Comment avez-vous abordé et élaboré cette exposition ?

Jean de Loisy : Ce qui m’a intéressé, c’est de montrer ce qu’Ernest partage, et derrière ce mot, il y a une façon de faire pour partager une intuition ou une situation qu’il découvre qui peut être un simple dessin parfois fait avec une tache avec une virtuosité parfois hallucinante et se mettre dans une situation de perdre ou en tous cas d’abandonner sa virtuosité pour parvenir à une image plus facile à partager. Par exemple, pour les cabines téléphoniques, il part d’une tache particulièrement synthétique dans laquelle on voit que l’artiste a un langage extraordinairement personnel, difficile à partager parce que ce n’est pas un langage commun, et donc qu’il s’oblige, et c’est une ascèse très complexe, à parvenir à un dessin plus traditionnel, plus reconnaissable pour que ça puisse être partagé. Et, au fond, toute l’exposition est faite là dessus. 


Elle commence par ce qu’est être homme, c’est pour cela que j’ai voulu commencer par « Ecce Homo », puis par les misères faites à chacun dans les années 70 : l’avortement,  les expulsés, la souffrance au travail, etc. C’est pour cela qu’il y a autant de photographies.


Quand il colle à Soweto, il colle avec les habitants, travaille avec eux, quand il est dans le marché, qu’il colle les portraits de Mahmoud Darwich, il ne leur demande pas, mais spontanément le partage marche parce qu’il y a un retour, une rétribution de ce partage, ils vont se mettre spontanément à lire les poèmes de Darwich, et donc le thème du partage qui est le thème de l’exposition est peut être la meilleure méthode.


L’exposition présente de très nombreux niveaux de lecture de chaque œuvre : de la simple tache aux croquis « jetés » ou aux dessins extraordinairement élaborés, des sérigraphies collés sur les  murs aux photographies de détail ou couvrant des murs entiers, des installations grandioses (les Saintes, Pasolini, Artaud), jusqu’aux grands tableaux lumineux… Comment les avez-vous conçu ?

Jean de Loisy : D’abord, il se trouve qu’Ernest pense avec la photographie avant, pendant et après, et que c’est un très exceptionnel photographe et qu’on s’aperçoit quand il prend ses photos qu’elles sont parfaitement composées, on sait quelles perspectives il a voulu inventer et c’est quelquefois à quelques centimètres près. La deuxième chose, c’est que c’est intéressant de montrer les photos : on ne peut pas voir les dessins que pour eux-mêmes, sans voir les situations, on est obligés de montrer les situations. Comme ces photos sont élaborés, il y en a quelques unes comme celle d’Artaud, par exemple, où on arrive en dispersant l’image à être plus près de lui à réagir à telle anfractuosité du mur, telle imperfection et on voit la création en train de se faire.

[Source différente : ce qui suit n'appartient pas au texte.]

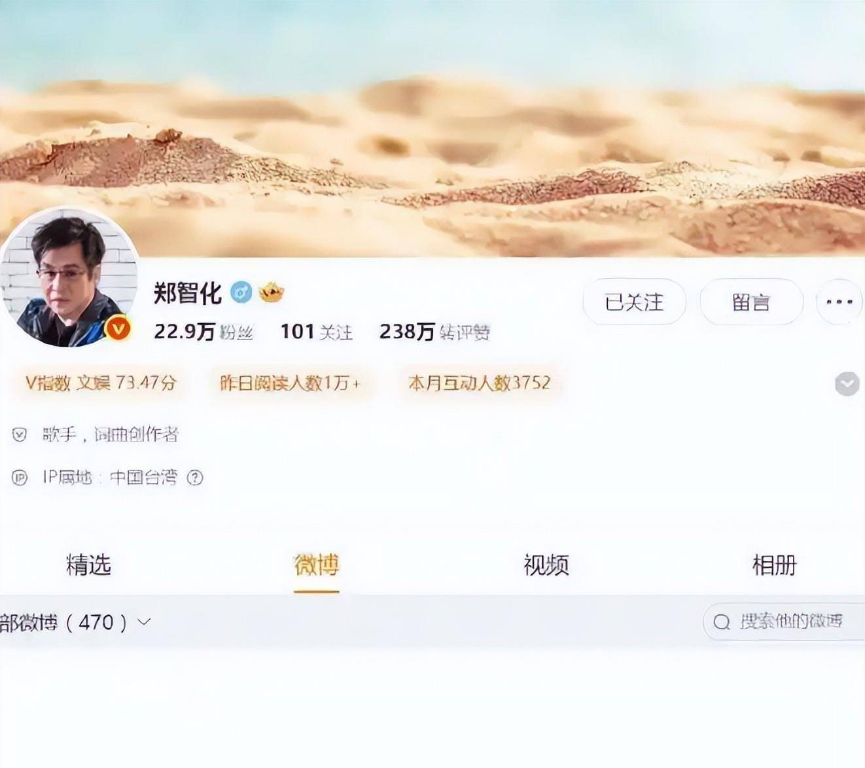The image size is (865, 768).
Task: Open the three-dots more options menu
Action: click(839, 302)
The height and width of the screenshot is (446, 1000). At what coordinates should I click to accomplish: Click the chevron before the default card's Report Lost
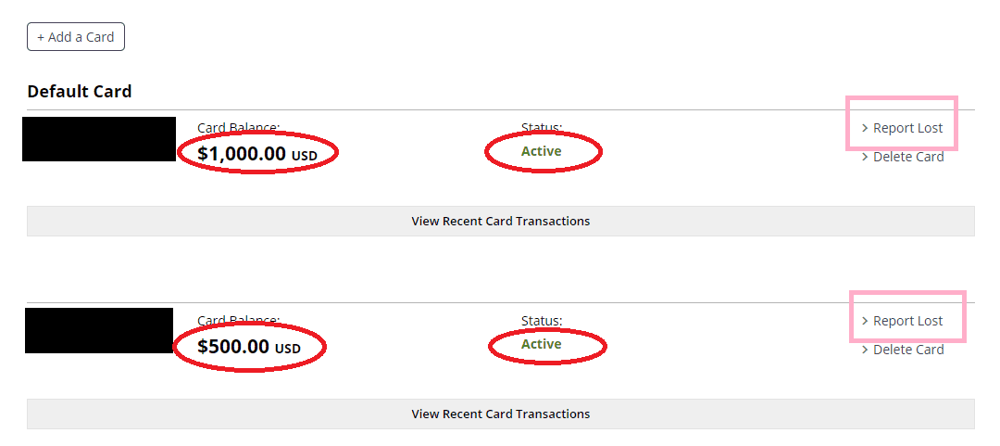pos(865,128)
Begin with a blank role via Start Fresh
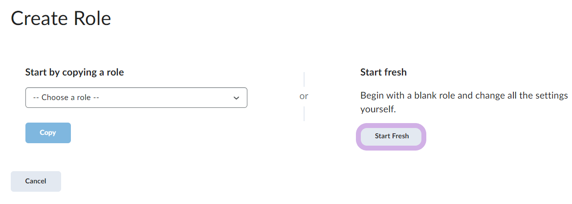Viewport: 572px width, 204px height. pyautogui.click(x=392, y=136)
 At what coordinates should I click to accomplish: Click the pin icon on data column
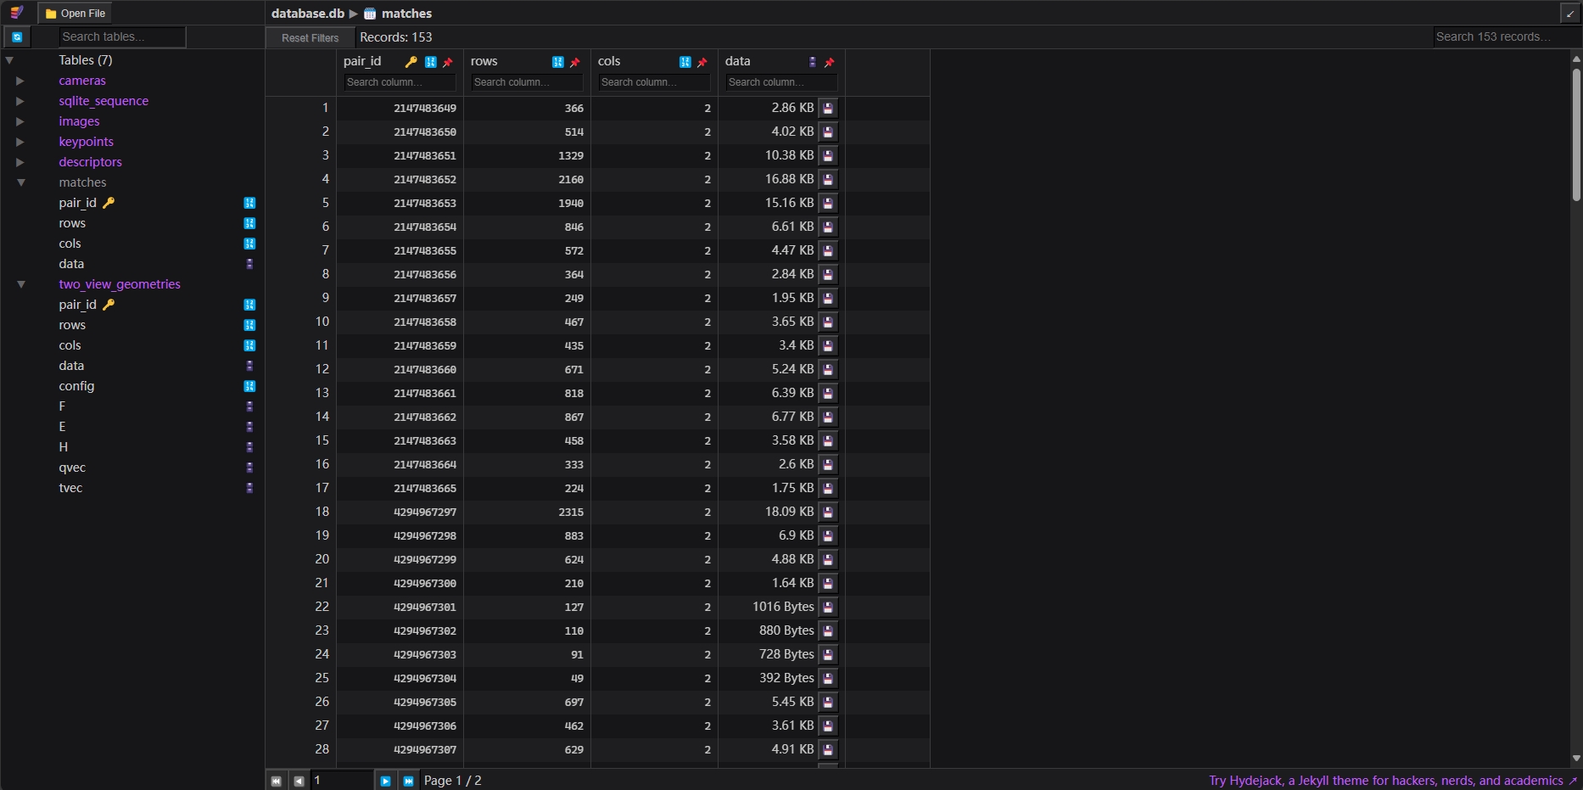(830, 62)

Relever l’immense talent de photographe d’Ernest est remarquable tant la fascination pour son extraordinaire virtuosité au dessin a tendance à escamoter ses autres approches : historiques, sensuelles, sociologiques, philosophiques et par dessus tout, poétiques, pour aller au delà de ce qui peut être dit. 


Chaque espace nous immerge dans un thème (,,,,) : un texte court pour encadrer les images, puis une multitude de dessins et de photographies qui se répondent pour nous faire comprendre à la fois les raisons pour lesquelles ils ont été réalisés et les situations dans lesquelles ils ont été réalisés… L’œuvre et son making off. 

Les thèmes se succèdent avec une grande fluidité, suivant les méandres de la pensée de l’artiste et de ses actions à travers le temps.


Le soir, au cinéma Les Studios de Brest, projection du film « Francis Bacon / Ernest Pignon-Ernest : Échanges »,  produit par la Francis Bacon MB Art Foundation, devant une salle comble. Un riche débat a suivi avec Ernest, Yves Peyré et tous les spectateurs.